C'est ce qui se dégage de la plaidoirie que la procureure de la Couronne Geneviève Dagenais a livrée, jeudi après-midi, au procès du maquilleur Rémy Couture. Me Dagenais a signalé d'emblée qu'il n'y avait pas de «complot» de la Couronne, de la police et des experts contre lui. S'il se retrouve accusé aujourd'hui, c'est qu'il a diffusé du matériel «tellement choquant» sur le web qu'un internaute en Autriche a fait une plainte en 2005. Le dossier a été réactivé en 2009 et a mené à son arrestation.

M. Couture s'est mis dans la tête d'un tueur en série pour créer son oeuvre. «Tous les sujets correspondent à des paraphilies. C'est un catalogue de ce qui excite les déviants sexuels. Ces images peuvent causer un préjudice à la société, a dit la procureure. On y voit aussi un enfant se faire battre à coups de batte de baseball, égorger et mettre dans un sac. En quoi est-ce de l'art?» a-t-elle lancé, avant de demander au jury de tracer une ligne pour la sécurité du public.

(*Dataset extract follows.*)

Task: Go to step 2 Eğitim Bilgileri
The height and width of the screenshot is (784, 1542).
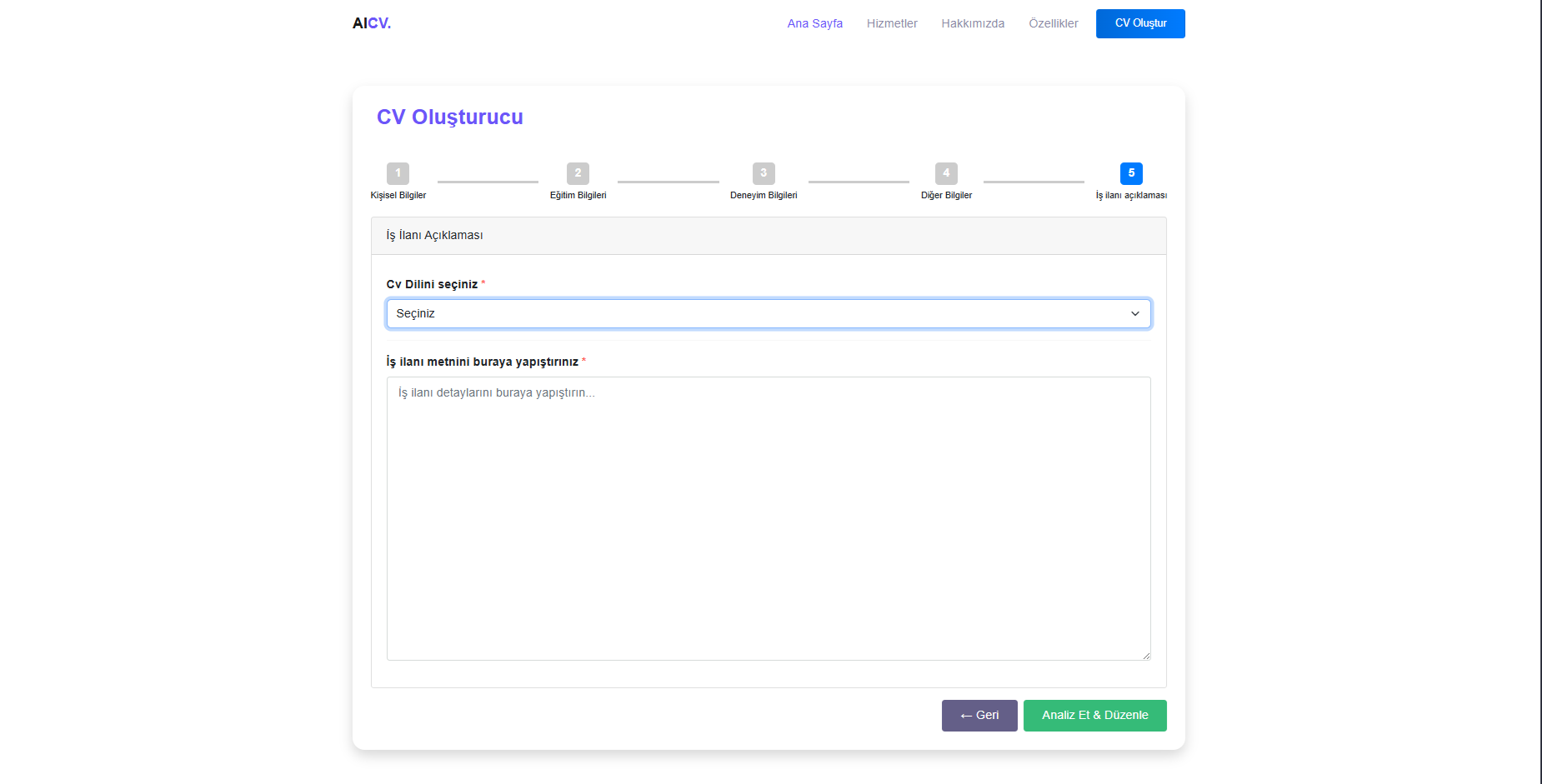Action: pos(578,173)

Me Robert Doré, avocat de l'accusé, a pour sa part soutenu qu'il faut laisser les artistes s'exprimer et ne pas les exposer à des poursuites criminelles ou civiles. Il a dit au jury que ce procès est d'intérêt national parce qu'il met en question la liberté d'expression. Il a admis que le matériel de M. Couture n'est pas pour tout le monde. Lui-même n'est pas friand du genre, tandis que d'autres en redemandent. Les artistes sont à l'avant-garde de la société, a-t-il fait valoir: ce qui peut choquer à un moment peut ne plus choquer 20 ans plus tard. Les impressionnistes, en leur temps, étaient très mal vus. Il a repris ce mot célèbre attribué à Voltaire: «Je ne suis pas d'accord avec ce que vous dites, mais je me battrai jusqu'à la mort pour que vous puissiez le dire.»

Les deux avocats se sont aussi employés à miner la crédibilité des experts de l'autre partie.

M. Couture est accusé de corruption de moeurs ainsi que de fabrication, de possession et de distribution de matériel obscène. L'homme de 35 ans, qui se spécialise en maquillage d'effets spéciaux, a été arrêté le 29 octobre 2009. Les plaintes provenaient de deux internautes européens choqués par le matériel que M. Couture avait mis en ligne sur son site, InnerDepravity. Pour ce dernier, il s'agissait d'une sorte de portfolio de son travail.

Le jury de sept femmes et cinq hommes commencera à délibérer vendredi, quand le juge Claude Champagne aura fini de leur donner ses directives.